Along those lines, much student work is, in a sense, done in a vacuum, with many of their successes unknown to the outside world. Fung pointed out that learning communicative skills is important for all students, but is essential for scientists. If the work is important, he reasoned, but you cannot clearly describe it, well, chances are interest in it will be minimal. That is one of the reasons the SAS Center was created.

An equally important reason for the center's establishment was to give students in the discipline a place to go and feel comfortable and have a sense of belonging. It also provides orientation programs – Science Safari to Success for freshmen and Enrollment and Orientation in the Natural Sciences for transfer students – which provide incoming students declared in a math or science major to become more familiar with the programs, facilities, faculty, staff and students within the college.

"When a student comes to the campus for the first time it can be really overwhelming," said Fung. "There really wasn't, until President Maxson arrived, a real sense of community on this campus. When the center first began we really wanted to key on developing a sense of community among the students; a real support system for the students. If we are interested in developing a whole individual by the time they graduate, then we really need to develop the other aspects of each student so that they have a strong portfolio, not only in their academics, but other things to be a success as well."

Because of the importance of student exposure to and participation in research, the SAS Center offers a wide variety of opportunities to exhibit their efforts through funded programs, most often working with faculty. Also, the center manages eight various programs that benefit students directly including Alliance for Minority Participation, Bridges to the Baccalaureate (funded by the National Science Foundation), Howard Hughes Medical Institute, Minority Access to Research Careers (funded by the National Institute of General Medical Sciences – NIGMS), Orientation, Peer Mentors, Research Initiative for Science Enhancement (funded by NIGMS), Robert Noyce Scholarship and Science Enrichment.

- RECORD EXCERPTS
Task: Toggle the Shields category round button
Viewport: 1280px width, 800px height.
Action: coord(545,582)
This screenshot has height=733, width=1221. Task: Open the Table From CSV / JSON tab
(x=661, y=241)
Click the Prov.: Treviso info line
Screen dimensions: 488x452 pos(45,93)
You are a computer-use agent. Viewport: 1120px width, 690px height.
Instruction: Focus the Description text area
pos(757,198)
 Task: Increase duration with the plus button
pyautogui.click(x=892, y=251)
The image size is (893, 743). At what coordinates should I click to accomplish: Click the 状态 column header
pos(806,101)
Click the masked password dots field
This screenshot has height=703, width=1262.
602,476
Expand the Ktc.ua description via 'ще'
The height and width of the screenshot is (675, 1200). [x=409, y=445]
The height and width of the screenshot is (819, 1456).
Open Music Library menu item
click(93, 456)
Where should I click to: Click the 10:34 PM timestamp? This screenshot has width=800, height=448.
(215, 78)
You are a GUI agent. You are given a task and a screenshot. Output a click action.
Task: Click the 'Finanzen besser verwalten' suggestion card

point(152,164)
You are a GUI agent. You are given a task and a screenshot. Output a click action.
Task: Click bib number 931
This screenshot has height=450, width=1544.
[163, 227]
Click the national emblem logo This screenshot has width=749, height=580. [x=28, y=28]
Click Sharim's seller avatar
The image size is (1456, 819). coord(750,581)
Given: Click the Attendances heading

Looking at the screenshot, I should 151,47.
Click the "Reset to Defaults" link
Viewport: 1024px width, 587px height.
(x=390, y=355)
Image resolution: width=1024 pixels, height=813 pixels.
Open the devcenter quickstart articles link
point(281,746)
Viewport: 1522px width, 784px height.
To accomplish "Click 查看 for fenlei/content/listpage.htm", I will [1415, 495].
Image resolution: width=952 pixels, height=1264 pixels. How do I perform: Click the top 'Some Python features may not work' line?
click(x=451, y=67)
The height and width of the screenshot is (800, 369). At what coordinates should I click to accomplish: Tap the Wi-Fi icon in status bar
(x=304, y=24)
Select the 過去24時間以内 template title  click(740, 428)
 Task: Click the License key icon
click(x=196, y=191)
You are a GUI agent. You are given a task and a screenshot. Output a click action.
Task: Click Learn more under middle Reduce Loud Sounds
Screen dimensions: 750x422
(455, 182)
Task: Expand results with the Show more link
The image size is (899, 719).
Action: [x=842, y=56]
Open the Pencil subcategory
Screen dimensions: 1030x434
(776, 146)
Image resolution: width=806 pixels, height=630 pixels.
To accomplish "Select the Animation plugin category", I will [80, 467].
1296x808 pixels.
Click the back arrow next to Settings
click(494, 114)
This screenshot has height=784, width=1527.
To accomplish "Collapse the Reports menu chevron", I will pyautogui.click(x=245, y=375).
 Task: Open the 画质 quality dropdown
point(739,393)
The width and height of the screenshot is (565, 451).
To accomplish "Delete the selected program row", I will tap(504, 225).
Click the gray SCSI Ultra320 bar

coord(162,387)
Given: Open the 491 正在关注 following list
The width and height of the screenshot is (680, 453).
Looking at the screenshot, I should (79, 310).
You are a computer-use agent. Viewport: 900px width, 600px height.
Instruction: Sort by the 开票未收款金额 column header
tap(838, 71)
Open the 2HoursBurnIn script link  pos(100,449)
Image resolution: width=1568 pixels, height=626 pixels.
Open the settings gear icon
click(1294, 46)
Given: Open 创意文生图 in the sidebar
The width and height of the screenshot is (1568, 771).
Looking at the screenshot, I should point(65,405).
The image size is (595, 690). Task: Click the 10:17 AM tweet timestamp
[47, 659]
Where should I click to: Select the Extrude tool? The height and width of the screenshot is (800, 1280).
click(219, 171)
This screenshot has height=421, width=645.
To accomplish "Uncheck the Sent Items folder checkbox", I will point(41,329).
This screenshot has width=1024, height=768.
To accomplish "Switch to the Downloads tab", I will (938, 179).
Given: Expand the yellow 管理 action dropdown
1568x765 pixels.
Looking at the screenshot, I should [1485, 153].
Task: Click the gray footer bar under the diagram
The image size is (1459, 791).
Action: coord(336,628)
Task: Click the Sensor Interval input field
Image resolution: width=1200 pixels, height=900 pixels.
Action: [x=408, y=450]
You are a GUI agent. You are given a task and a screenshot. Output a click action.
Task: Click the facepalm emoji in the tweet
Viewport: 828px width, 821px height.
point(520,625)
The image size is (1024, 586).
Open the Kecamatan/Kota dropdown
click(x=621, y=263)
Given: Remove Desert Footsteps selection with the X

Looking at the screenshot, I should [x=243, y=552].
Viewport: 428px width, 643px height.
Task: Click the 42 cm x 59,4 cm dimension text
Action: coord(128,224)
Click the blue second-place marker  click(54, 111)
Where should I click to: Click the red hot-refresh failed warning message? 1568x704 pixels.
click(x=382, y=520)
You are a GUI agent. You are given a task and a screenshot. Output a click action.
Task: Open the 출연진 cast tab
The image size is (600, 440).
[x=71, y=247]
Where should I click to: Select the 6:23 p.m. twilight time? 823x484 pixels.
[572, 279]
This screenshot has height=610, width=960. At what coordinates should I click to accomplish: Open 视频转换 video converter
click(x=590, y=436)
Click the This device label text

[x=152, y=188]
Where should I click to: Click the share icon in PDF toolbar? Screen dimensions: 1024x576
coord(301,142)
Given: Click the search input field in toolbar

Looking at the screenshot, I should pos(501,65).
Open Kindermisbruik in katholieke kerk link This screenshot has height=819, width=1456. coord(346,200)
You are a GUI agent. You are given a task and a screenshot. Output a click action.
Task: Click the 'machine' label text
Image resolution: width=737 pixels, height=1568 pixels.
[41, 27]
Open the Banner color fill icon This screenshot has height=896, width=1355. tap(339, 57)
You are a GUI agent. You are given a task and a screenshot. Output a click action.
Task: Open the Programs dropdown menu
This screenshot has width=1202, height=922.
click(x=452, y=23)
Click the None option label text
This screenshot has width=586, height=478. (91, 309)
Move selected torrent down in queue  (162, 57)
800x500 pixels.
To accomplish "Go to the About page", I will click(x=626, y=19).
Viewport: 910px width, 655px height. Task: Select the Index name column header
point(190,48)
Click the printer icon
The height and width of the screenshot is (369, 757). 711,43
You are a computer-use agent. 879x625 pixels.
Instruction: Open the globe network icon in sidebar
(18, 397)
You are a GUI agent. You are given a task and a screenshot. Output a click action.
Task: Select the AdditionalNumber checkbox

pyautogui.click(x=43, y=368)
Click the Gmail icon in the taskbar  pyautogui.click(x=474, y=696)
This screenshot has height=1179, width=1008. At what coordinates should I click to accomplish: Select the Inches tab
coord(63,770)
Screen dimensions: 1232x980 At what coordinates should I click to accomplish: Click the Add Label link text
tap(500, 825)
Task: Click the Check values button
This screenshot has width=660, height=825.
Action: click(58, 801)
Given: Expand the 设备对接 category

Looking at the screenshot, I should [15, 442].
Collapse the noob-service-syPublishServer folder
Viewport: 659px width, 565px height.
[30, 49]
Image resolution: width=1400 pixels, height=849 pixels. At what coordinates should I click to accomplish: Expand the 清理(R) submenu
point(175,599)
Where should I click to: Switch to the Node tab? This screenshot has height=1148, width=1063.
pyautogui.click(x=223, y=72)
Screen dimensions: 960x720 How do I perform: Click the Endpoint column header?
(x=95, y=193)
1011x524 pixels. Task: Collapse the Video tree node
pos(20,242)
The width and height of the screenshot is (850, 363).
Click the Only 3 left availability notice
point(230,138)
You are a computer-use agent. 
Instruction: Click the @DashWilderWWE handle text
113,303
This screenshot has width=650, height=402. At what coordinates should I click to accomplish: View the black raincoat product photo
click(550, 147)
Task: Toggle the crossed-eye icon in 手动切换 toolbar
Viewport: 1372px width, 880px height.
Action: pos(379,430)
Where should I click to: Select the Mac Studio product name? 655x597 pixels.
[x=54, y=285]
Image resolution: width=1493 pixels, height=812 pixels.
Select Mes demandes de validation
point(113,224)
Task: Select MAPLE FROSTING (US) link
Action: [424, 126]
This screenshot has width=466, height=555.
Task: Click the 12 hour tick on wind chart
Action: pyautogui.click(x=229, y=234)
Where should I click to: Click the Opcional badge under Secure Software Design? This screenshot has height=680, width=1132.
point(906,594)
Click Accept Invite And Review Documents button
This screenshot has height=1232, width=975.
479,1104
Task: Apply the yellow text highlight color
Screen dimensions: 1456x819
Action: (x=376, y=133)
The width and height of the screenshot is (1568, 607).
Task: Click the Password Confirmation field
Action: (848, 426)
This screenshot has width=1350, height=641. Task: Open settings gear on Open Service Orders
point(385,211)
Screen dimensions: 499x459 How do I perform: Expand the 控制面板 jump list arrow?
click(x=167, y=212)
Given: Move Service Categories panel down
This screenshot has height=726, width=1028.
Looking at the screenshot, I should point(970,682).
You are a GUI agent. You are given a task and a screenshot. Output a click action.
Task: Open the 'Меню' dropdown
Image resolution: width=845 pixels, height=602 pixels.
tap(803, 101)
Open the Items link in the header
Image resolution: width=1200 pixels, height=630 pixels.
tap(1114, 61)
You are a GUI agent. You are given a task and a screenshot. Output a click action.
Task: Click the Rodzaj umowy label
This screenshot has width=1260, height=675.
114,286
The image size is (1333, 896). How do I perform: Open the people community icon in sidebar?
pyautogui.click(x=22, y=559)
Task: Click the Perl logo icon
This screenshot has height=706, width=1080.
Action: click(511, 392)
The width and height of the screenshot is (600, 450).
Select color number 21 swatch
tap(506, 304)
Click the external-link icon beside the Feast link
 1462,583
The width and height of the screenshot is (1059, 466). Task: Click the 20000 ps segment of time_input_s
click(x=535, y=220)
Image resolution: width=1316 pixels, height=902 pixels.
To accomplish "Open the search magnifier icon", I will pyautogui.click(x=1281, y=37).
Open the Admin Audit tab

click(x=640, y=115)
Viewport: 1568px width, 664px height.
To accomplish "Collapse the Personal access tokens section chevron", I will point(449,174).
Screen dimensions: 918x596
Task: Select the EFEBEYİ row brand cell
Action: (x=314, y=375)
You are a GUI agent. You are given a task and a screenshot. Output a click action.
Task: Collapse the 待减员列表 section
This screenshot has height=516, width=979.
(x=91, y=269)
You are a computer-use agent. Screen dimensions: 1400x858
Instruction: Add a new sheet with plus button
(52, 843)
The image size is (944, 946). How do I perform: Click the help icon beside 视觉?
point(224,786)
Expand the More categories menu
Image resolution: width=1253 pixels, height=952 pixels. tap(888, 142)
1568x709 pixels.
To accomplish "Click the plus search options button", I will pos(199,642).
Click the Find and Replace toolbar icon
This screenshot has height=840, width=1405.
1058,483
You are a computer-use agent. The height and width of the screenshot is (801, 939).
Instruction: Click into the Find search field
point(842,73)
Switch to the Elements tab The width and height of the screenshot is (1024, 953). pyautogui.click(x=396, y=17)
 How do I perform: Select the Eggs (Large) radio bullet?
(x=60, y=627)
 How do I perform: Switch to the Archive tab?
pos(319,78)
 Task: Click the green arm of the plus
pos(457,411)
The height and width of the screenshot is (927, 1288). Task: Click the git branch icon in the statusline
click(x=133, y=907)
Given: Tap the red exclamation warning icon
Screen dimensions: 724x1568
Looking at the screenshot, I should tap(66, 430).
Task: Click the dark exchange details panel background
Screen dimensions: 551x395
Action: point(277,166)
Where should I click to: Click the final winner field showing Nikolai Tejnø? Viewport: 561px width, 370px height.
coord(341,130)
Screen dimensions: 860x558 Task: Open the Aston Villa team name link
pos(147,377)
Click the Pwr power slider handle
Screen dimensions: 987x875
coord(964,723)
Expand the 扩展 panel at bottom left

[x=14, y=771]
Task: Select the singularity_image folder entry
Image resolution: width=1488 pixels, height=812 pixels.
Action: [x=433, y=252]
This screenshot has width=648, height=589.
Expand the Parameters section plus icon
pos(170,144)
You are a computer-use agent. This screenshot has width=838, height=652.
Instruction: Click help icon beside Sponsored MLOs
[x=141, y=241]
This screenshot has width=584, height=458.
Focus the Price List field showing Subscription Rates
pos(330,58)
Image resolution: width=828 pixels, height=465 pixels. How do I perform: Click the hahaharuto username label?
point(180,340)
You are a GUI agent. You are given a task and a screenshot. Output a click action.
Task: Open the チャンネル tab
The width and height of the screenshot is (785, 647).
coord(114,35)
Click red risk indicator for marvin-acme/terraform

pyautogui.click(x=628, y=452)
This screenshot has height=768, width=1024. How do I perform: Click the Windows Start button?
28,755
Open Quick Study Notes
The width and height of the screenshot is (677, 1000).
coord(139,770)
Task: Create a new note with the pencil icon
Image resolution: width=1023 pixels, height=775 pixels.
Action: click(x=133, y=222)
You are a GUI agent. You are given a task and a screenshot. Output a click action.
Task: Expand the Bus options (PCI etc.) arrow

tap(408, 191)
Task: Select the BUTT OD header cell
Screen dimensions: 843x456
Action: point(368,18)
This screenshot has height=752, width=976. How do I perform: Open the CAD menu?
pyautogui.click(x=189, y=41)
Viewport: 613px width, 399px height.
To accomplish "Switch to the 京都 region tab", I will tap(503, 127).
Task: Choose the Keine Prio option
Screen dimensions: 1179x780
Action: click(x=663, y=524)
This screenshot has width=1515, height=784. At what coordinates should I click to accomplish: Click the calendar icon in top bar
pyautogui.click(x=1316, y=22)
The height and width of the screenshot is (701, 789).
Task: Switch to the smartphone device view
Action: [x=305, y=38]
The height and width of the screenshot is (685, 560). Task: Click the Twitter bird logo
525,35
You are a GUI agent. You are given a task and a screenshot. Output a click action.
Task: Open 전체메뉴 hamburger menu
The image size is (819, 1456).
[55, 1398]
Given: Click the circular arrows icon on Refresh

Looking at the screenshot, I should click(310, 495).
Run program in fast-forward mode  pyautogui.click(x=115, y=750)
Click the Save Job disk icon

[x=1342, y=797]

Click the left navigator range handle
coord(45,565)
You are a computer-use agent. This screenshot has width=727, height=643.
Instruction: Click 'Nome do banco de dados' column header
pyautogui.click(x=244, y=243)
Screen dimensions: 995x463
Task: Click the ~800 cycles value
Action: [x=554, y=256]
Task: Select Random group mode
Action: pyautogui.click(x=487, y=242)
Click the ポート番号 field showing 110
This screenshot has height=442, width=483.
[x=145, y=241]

- DIRECTIONS
Please return the full SAS Center text, word for word, with nothing changed.

- ANSWER AREA
Along those lines, much student work is, in a sense, done in a vacuum, with many of their successes unknown to the outside world. Fung pointed out that learning communicative skills is important for all students, but is essential for scientists. If the work is important, he reasoned, but you cannot clearly describe it, well, chances are interest in it will be minimal. That is one of the reasons the SAS Center was created.

An equally important reason for the center's establishment was to give students in the discipline a place to go and feel comfortable and have a sense of belonging. It also provides orientation programs – Science Safari to Success for freshmen and Enrollment and Orientation in the Natural Sciences for transfer students – which provide incoming students declared in a math or science major to become more familiar with the programs, facilities, faculty, staff and students within the college.

"When a student comes to the campus for the first time it can be really overwhelming," said Fung. "There really wasn't, until President Maxson arrived, a real sense of community on this campus. When the center first began we really wanted to key on developing a sense of community among the students; a real support system for the students. If we are interested in developing a whole individual by the time they graduate, then we really need to develop the other aspects of each student so that they have a strong portfolio, not only in their academics, but other things to be a success as well."

Because of the importance of student exposure to and participation in research, the SAS Center offers a wide variety of opportunities to exhibit their efforts through funded programs, most often working with faculty. Also, the center manages eight various programs that benefit students directly including Alliance for Minority Participation, Bridges to the Baccalaureate (funded by the National Science Foundation), Howard Hughes Medical Institute, Minority Access to Research Careers (funded by the National Institute of General Medical Sciences – NIGMS), Orientation, Peer Mentors, Research Initiative for Science Enhancement (funded by NIGMS), Robert Noyce Scholarship and Science Enrichment.